* [Task directions]:
Check each line of the listing below for the string "agent", and copy the ones that have it.
※ ※ ※
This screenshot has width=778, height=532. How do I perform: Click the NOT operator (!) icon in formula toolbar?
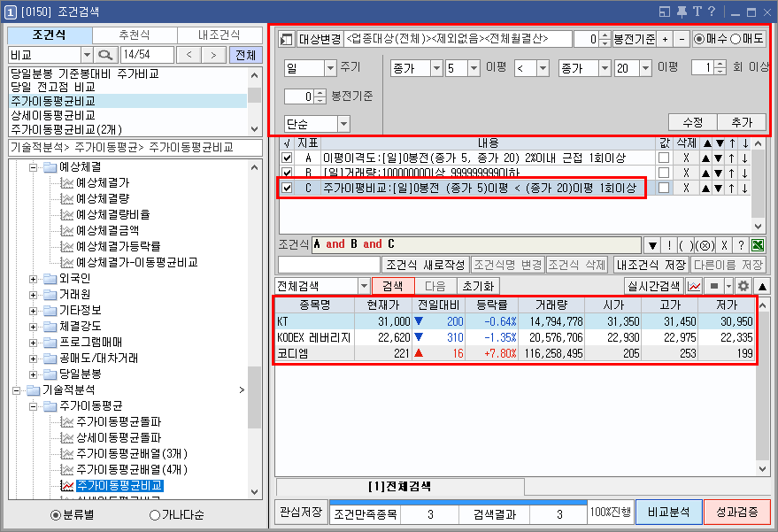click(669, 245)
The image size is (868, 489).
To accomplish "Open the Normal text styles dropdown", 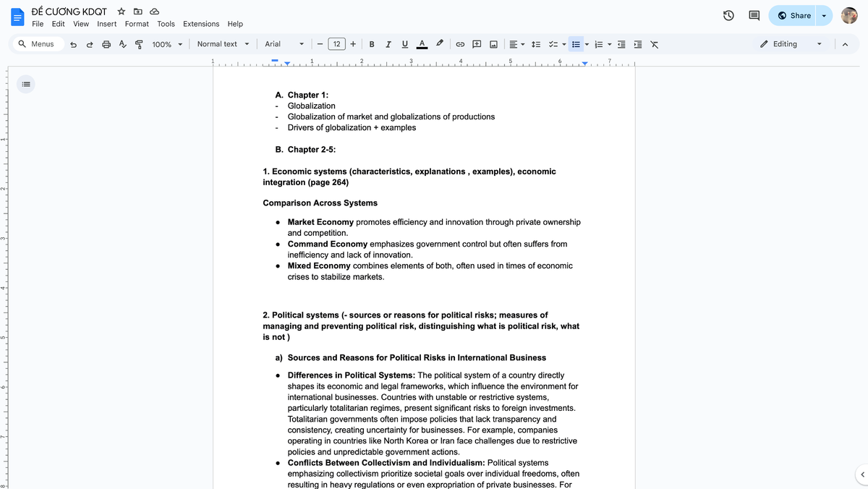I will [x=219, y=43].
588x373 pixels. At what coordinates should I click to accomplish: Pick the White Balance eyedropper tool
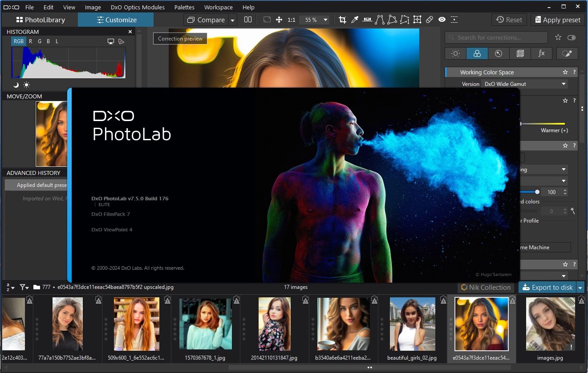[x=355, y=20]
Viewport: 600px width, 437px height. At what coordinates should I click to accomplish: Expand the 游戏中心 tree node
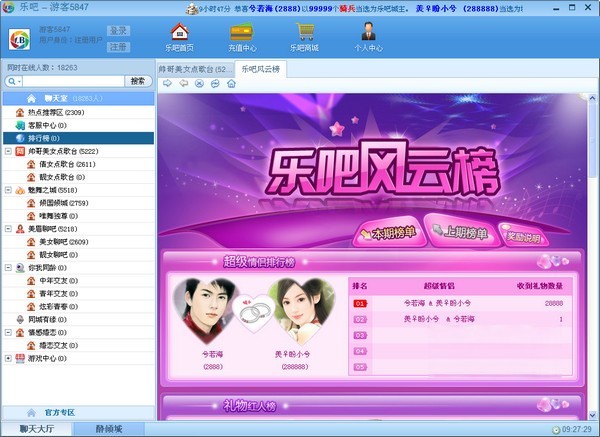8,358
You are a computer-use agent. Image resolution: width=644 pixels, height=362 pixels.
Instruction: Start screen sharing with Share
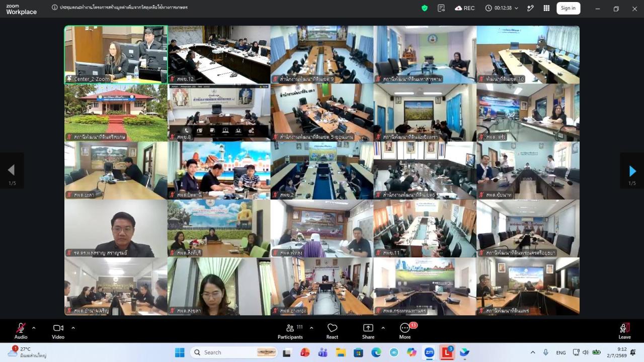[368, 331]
※ ※ ※
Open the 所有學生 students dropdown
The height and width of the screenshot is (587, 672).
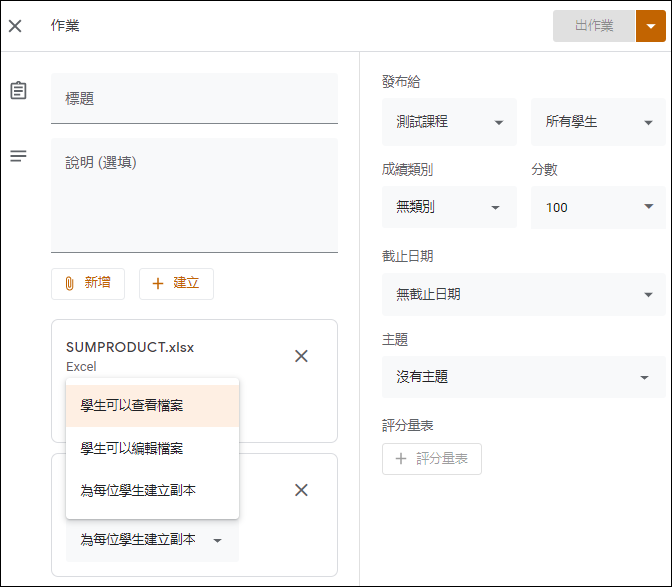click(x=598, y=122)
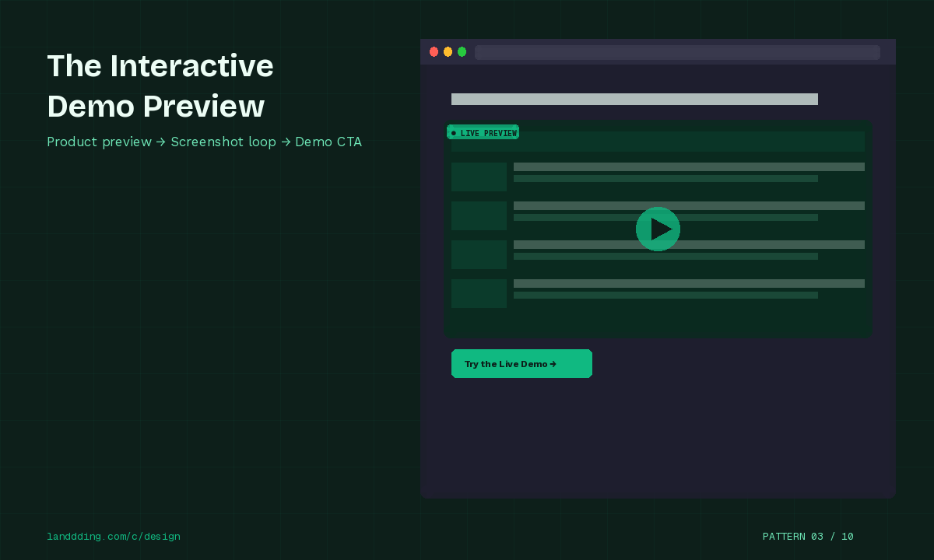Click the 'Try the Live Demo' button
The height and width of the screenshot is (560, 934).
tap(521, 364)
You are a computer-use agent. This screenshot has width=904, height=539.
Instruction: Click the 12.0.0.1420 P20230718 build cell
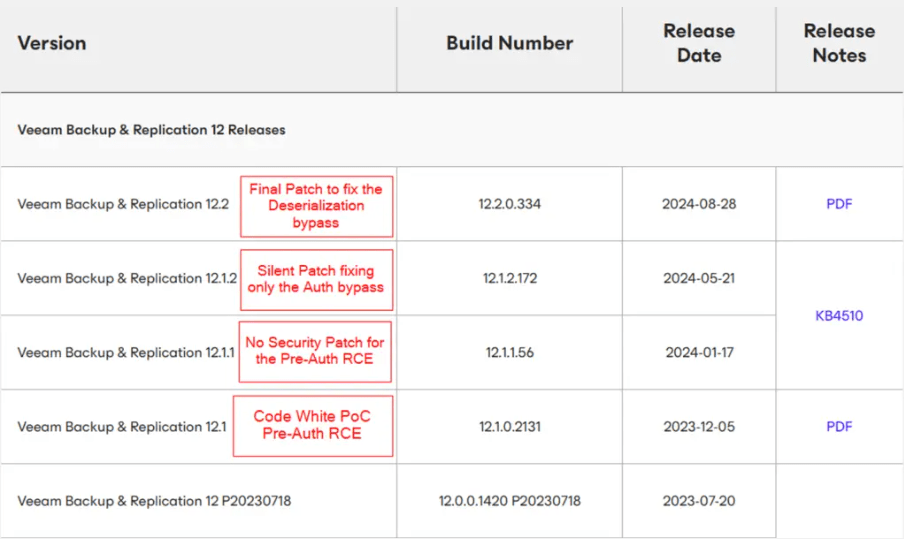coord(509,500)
※ ※ ※
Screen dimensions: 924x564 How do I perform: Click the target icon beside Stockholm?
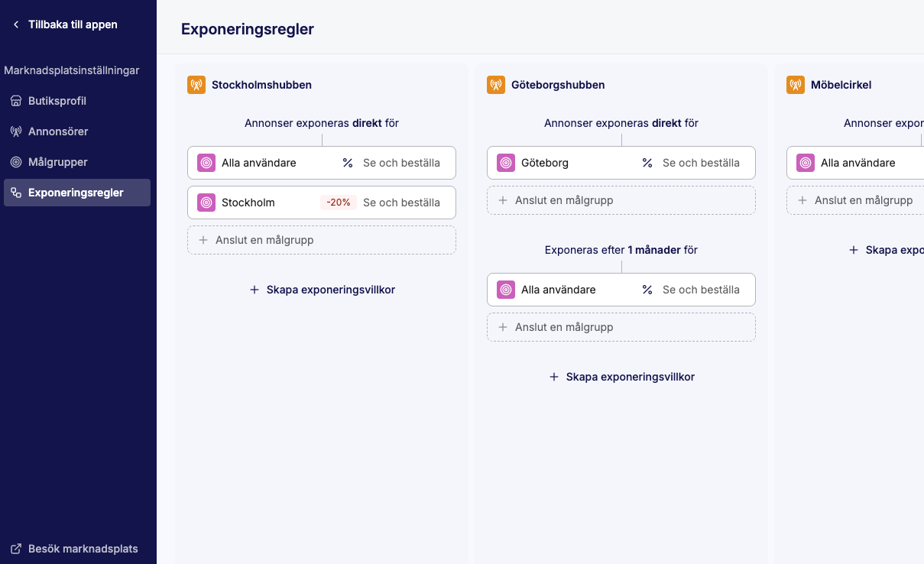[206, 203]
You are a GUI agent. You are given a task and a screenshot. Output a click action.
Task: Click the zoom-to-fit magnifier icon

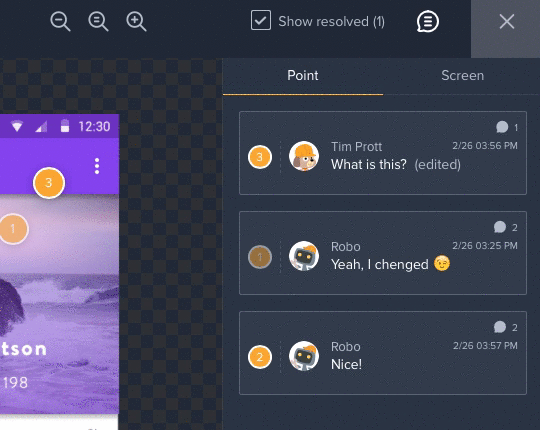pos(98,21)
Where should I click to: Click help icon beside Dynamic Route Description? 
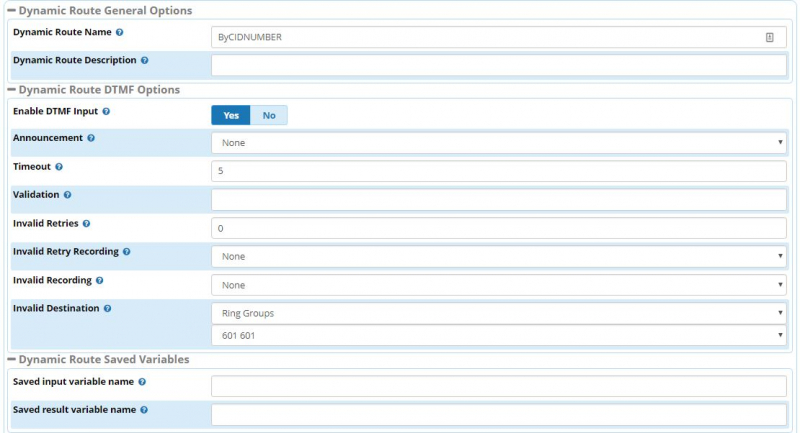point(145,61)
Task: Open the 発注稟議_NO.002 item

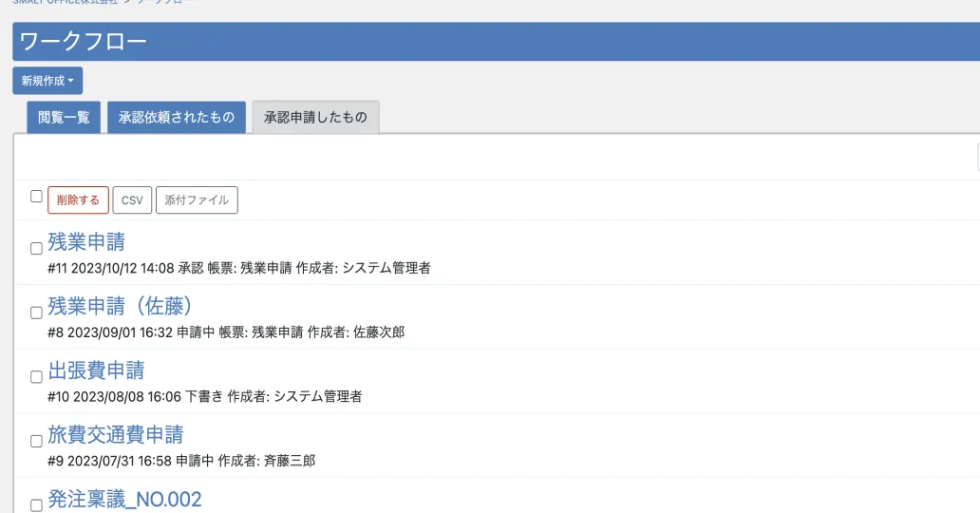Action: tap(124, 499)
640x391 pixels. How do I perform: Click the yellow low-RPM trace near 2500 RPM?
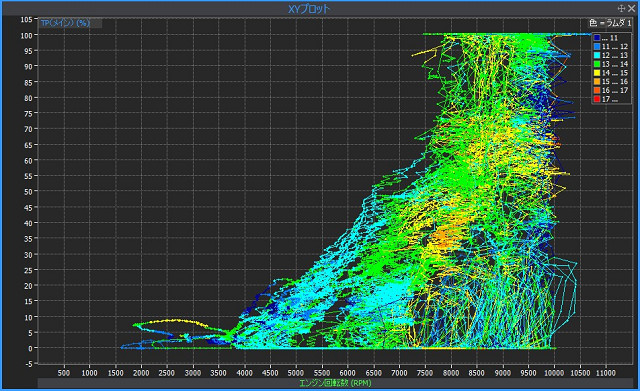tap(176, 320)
※ ※ ※
* [Output of the task]:
You are a computer-use agent. Image resolution: width=644 pixels, height=362 pixels.
You are a computer-use agent. This screenshot has width=904, height=539.
You are a GUI agent. You are given a task and a screenshot. Output a click action.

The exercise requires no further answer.